Immigration was almost a natural progression of Erin’s interests after she was exposed to it through her family and some of her close friends. “My husband immigrated to Canada from Kenya a few years ago and I helped him with his application and citizenship processes. I have a lot of Canadian friends that have been involved in immigration, so the idea to learn more about immigration was always on my mind.”
Unfortunately for Erin, Red Deer, Alberta was not close to any colleges or universities with a good immigration program. “I was toying with the idea of pursuing immigration consulting for a while, but I was still not sure I could do it. The truth is, I didn’t want to relocate for my studies, especially with young children.”
“When I found out about the online program at Ashton, the idea of switching careers became a possibility – and I decided to go for it!”
Even though Erin made a decision to persevere, she still had to face many challenges on the way to her new career. “I remember after signing up for the Immigration Consultant Diploma program, I began to have doubts. I had to work full-time, I had just had a baby with some health concerns as well as a 4-year-old son – what was I doing adding education to the picture?”
Working, taking care of her family and pursuing education seemed impossible for Erin, and she was close to giving up. “I remember calling Ashton’s Admissions Officer, and telling him I couldn’t do it. I was so scared and it seemed so overwhelming that I just wanted to back out. He was very encouraging, yet at the same time he was really hearing what I was saying and understood the difficulties I was having.”
“I still remember his response very clearly. He said: ‘Erin, just take a month; and if a month from now you’re still thinking you can’t do it – just call me back’. That sounded reasonable, so I said, ‘okay’. And I never called him back!”
Erin accepts the Perseverance Award at the Summer 2016 Ashton Achievement Awards.
For Erin, the support of her friends and family has been of tremendous value in her journey through her difficulties of work, studies and family obligations. “Everyone around me was really supportive, telling me that they would back me up in my decisions, but at the same time encouraging me to strive for more.”
“I don’t think I would have gone through with my studies if it wasn’t for the support from my family and friends. I am especially grateful to my husband for being there with me every step of the way.”
Erin’s efforts and hard work did not go unnoticed. She was nominated by her classmates for the Perseverance Award, who praised her as a source of inspiration for them during their studies. Erin’s story was a powerful one and she was awarded the Perseverance Award at the Summer 2016 Ashton Achievement Awards.
Now that her education is over, Erin is looking enthusiastically at the future. “I want to start my own immigration business, but I know it will not happen right away – it is going to be a bit of a journey from here. First things first, I would like to work with someone who has experience in the field, and then little by little get closer to my dream.”
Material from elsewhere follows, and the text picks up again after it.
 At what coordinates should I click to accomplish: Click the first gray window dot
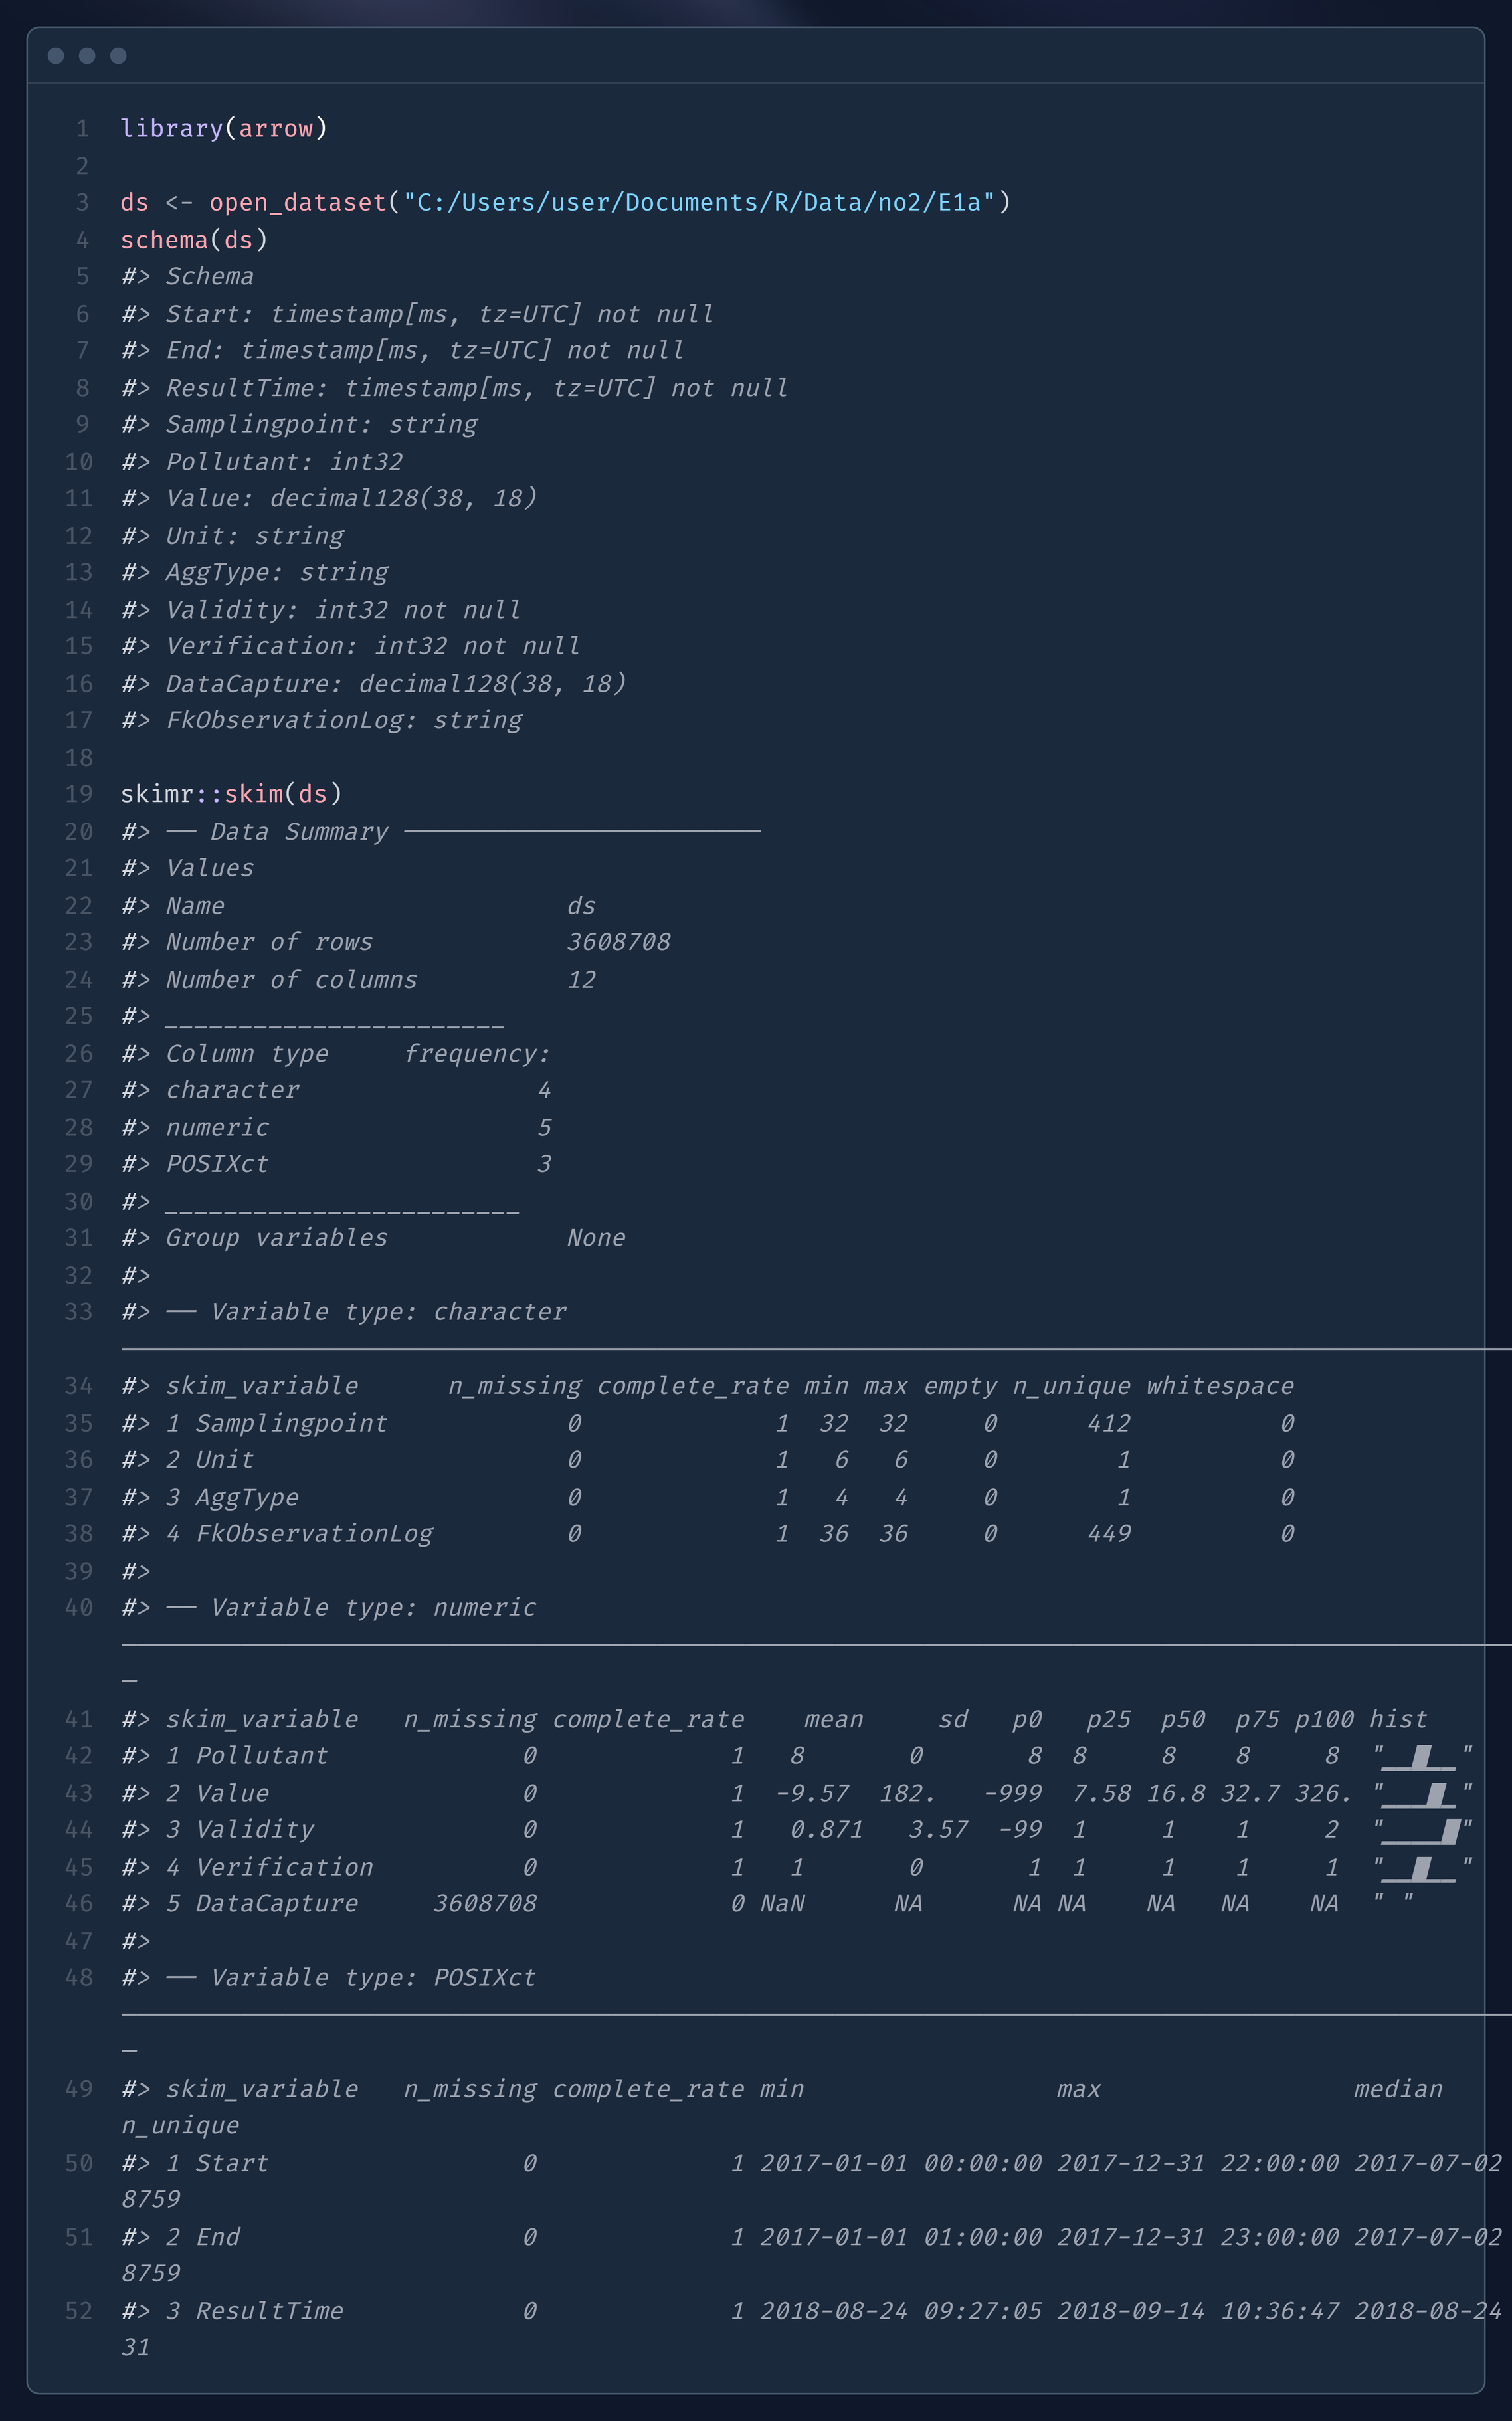point(56,56)
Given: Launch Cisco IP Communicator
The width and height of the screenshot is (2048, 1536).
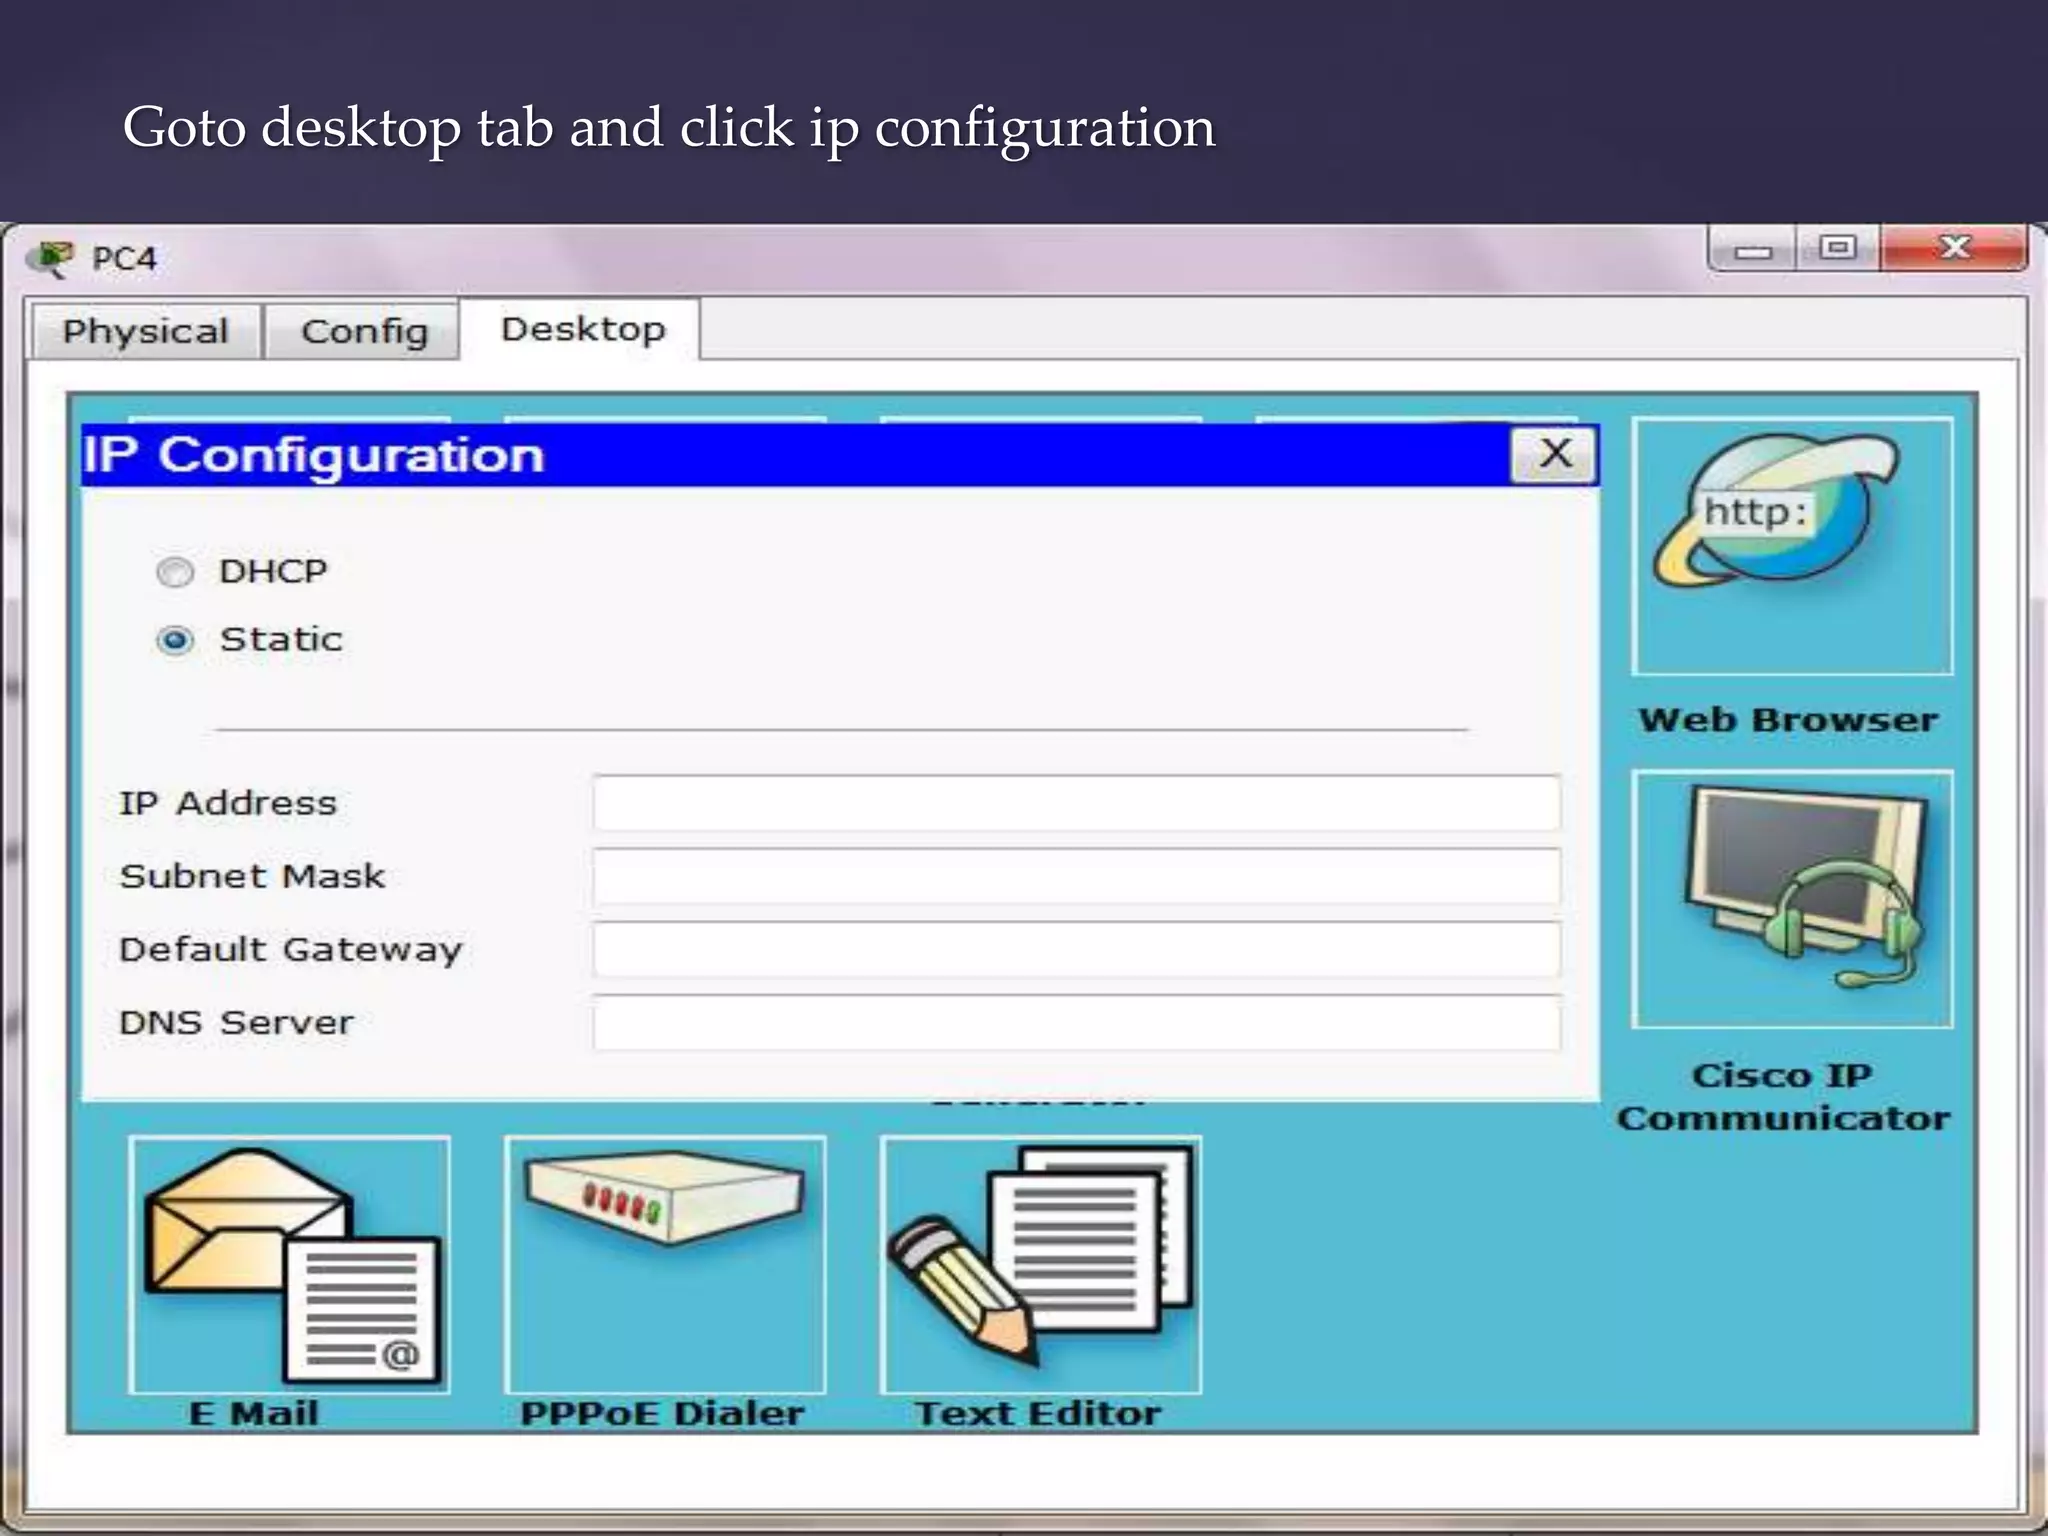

“I remember Meriam, a dear friend of mine, saying that ‘there is never a good time to change our career or life path’ – and I definitely understand what she was saying now,” says Erin. “There are always challenges: there are kids, there is work, there are tasks that we need to do that have nothing to do with our education… But the key is to keep pushing forward.”
“Just keep going: work hard, surround yourself with supportive people and push through the difficulties. It will definitely pay off in the end.”
“I mean, I was able to do it. You can, too!” she shares with a smile.